Saturday, October 09, 2010

One Wonders Why It Took So Long

A nuclear armed Japan may be around the corner

"Frayed relations with China and Russia, the ever-present threat posed by North Korea’s nuclear weapons, and a re-examination of the 1960 U.S.-Japan security treaty, formally known as the Treaty of Mutual Cooperation and Security between the United States and Japan, has some in the Japanese government and military considering what would have been unthinkable just a few years ago, Japan entering the club of nations possessing nuclear weapons.

Since Japan was the only nation to have suffered from the wartime use of nuclear weapons -- the dropping of U.S. atomic bombs on Hiroshima and Nagasaki, in August 1945, there is a strong anti-nuclear feeling among the Japanese people. But it noteworthy that Japan had two nascent programs to build an atomic bomb during World War II -- the Army’s Ni-Go project and the Navy’s F-Go program. In the 1960s, the Lyndon Johnson administration pressured the Eisaku Sato government to sign the nuclear Non-Proliferation Treaty amid fears that Sato was pushing for a Japanese nuclear weapons capability to counter that of China."

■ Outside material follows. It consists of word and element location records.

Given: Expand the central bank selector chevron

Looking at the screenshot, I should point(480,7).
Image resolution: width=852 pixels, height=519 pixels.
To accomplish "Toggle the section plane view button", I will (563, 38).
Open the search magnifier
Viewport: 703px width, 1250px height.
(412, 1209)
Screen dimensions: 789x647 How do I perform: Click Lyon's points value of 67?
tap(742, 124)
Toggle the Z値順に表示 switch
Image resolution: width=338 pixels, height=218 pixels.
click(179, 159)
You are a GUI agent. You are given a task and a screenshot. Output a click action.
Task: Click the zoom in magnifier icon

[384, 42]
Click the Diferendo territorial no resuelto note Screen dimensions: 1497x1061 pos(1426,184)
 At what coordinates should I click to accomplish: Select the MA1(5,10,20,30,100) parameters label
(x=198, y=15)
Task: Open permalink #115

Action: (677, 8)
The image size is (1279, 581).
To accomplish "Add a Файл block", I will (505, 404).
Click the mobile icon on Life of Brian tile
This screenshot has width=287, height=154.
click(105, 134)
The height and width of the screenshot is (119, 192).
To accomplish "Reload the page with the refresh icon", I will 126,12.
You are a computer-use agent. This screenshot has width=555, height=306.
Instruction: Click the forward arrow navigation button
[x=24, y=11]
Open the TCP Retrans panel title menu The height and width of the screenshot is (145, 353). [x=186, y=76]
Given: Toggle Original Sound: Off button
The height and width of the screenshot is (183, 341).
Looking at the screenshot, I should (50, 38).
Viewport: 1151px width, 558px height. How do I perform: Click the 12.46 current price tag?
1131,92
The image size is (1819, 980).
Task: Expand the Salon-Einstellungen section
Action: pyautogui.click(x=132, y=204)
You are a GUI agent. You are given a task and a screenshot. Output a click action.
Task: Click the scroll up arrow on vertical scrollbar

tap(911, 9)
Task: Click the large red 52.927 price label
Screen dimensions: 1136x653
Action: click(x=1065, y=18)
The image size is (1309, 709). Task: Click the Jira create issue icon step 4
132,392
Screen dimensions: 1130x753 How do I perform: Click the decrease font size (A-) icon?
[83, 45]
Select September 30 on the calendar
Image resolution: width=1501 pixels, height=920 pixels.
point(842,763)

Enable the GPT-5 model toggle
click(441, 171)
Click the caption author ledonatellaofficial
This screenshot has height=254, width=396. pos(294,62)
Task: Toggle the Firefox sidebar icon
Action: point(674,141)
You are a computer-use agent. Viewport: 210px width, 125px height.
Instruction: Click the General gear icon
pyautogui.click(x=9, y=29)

Sure, we always hear that canard about the Japanese people loath to have anything to do with nukes because they were on the receiving end in WW2. But an even stronger case can be made to acquire them because they know first hand what that was all about and should never want to experience that horror again. Really, the Japanese in every respect are on par technologically with all nuclear armed nations; they could have them overnight if they don't have them already and given that they're surrounded by regimes with the bomb, why shouldn't they have a few? And given that the US is a deteriorating, sick and dying ally with increasingly testy relations with Japan, it's just a matter of time.

"With the U.S. increasingly seen by Japanese military and foreign policy policy-makers as an overextended and failing superpower, some elements in the Japanese government and think tanks feel that the only way Japan can be self-assured over its defense is for the country to amend its constitution and laws to allow for the introduction of nuclear weapons for the Japanese Self-Defense Force."